| TASK DIRECTIONS |
In the notes on courthouses and justice, who is named as the curator of the art collection at South Africa's Constitutional Court?

| TEXT FOR ANALYSIS |
Thursday, September 11, 2008

Initial Thoughts and Websites

BRENDA: SO wild...I was waiting for something to heat up and decided to google around justice and courthouses...WOW. I immediately ran across the attached paper-which certainly looks like the idea is to make it pretty. Here are the first 2 links.

http://www.justiceenvironments.edu.au/home

http://www.aia.org/caj_alliedevents

PAULETTE: Here is the link to S. Africa's Constitutional Court and its art collection - Justice Albie Sachs is the curator - he has been very eloquent about how important the art is to making people feel that they are achieving justice by seeing themselves. More digging needed -

https://mail.su.edu/exchweb/bin/redir.asp?URL=http://www.constitutionalcourt.org.za/site/artcollection/overview.htm https://mail.su.edu/exchweb/bin/redir.asp?URL=http://www.constitutionalcourt.org.za/site/judges/justicealbiesachs/index1.html '
the architecture of the South African constitutional court building:

http://www.constitutionalcourt.org.za/site/thecourt/thebuilding.htm

"Public buildings normally shut off the outside world. Normally you get swallowed up in the power of the state or corporate entity, but here the building is saying, 'I belong to you, you belong to me' " - Justice Albie Sachs

"The building design was not about style but a value system enshrined in the Bill of Rights and the response to physical aspects of the site" - Janina Masojada, one of the principal architects

"The Constitutional Court building, indeed the entire Constitutional Hill precinct, will also stand as a beacon of light, a symbol of hope and celebration. Transforming a notorious icon of repression into its opposite, it will ease the memories of suffering inflicted in the dark corners, cells and corridors of the Old Fort Prison. Rising from the ashes of that ghastly era, it will shine forth as a pledge for all time that South Africa will never return to that abyss. It will stand as an affirmation that South Africa is indeed a better place for all" - Nelson Mandela, the former president, at the ceremony to announce the winner of the competition

The building: In 1893 a high-security prison was built on the Braamfontein ridge in Johannesburg. A few years later, the building of a series of forts around it strengthened the establishment and gave it military capacity. That site became a landmark.

Collected data:
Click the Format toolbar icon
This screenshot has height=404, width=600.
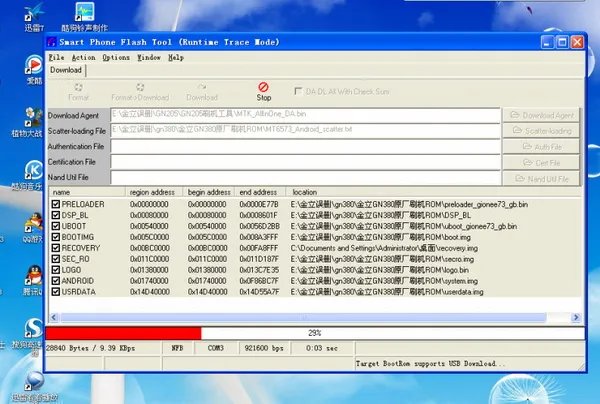[78, 91]
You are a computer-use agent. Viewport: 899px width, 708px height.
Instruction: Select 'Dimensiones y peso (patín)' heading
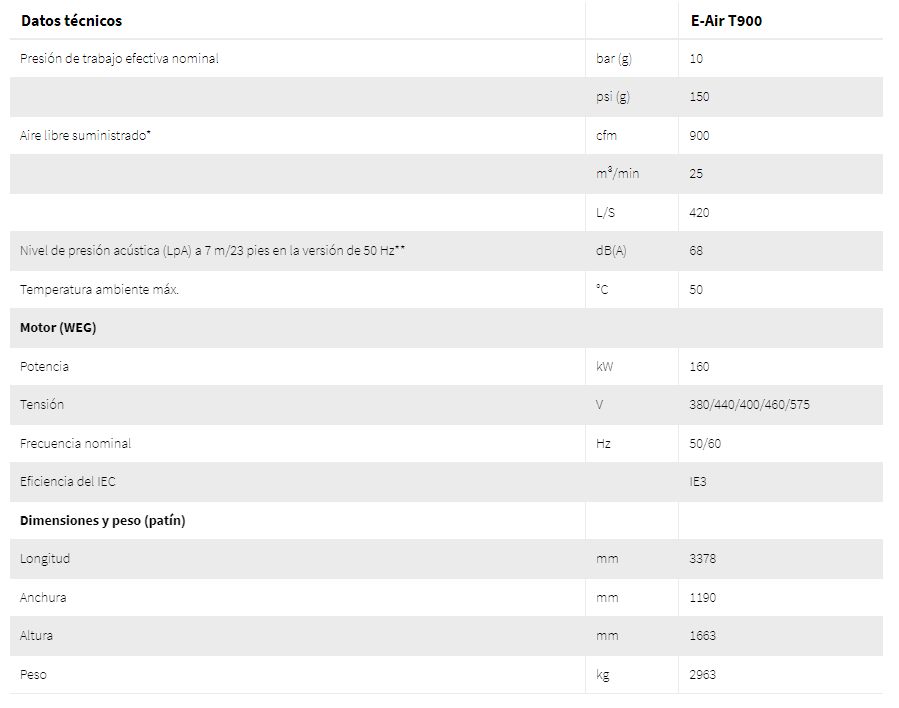(x=103, y=521)
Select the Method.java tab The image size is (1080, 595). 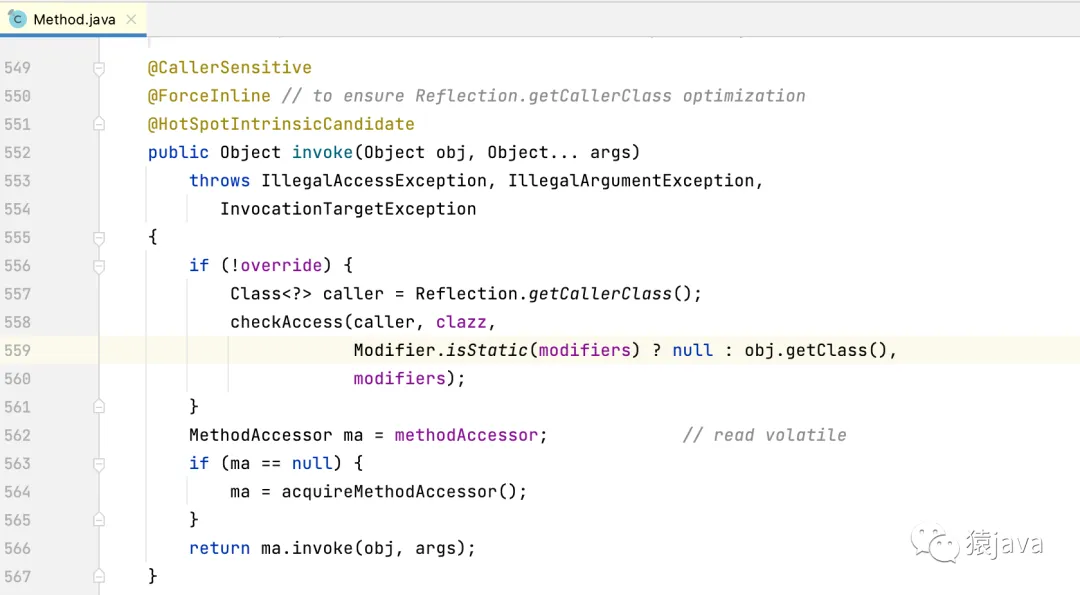pyautogui.click(x=74, y=19)
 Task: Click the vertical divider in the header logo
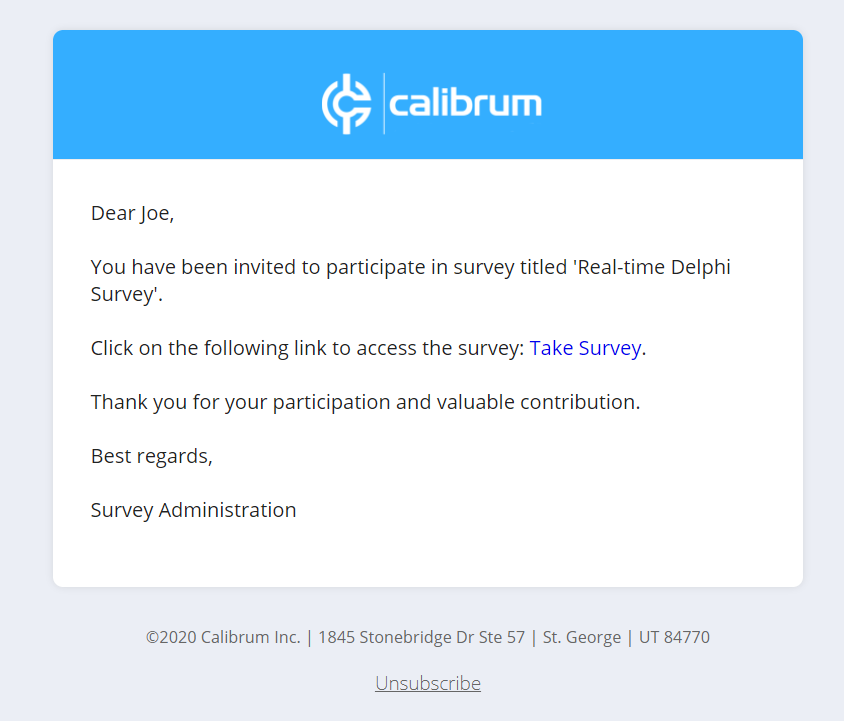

| TASK OUTPUT |
Justice Albie Sachs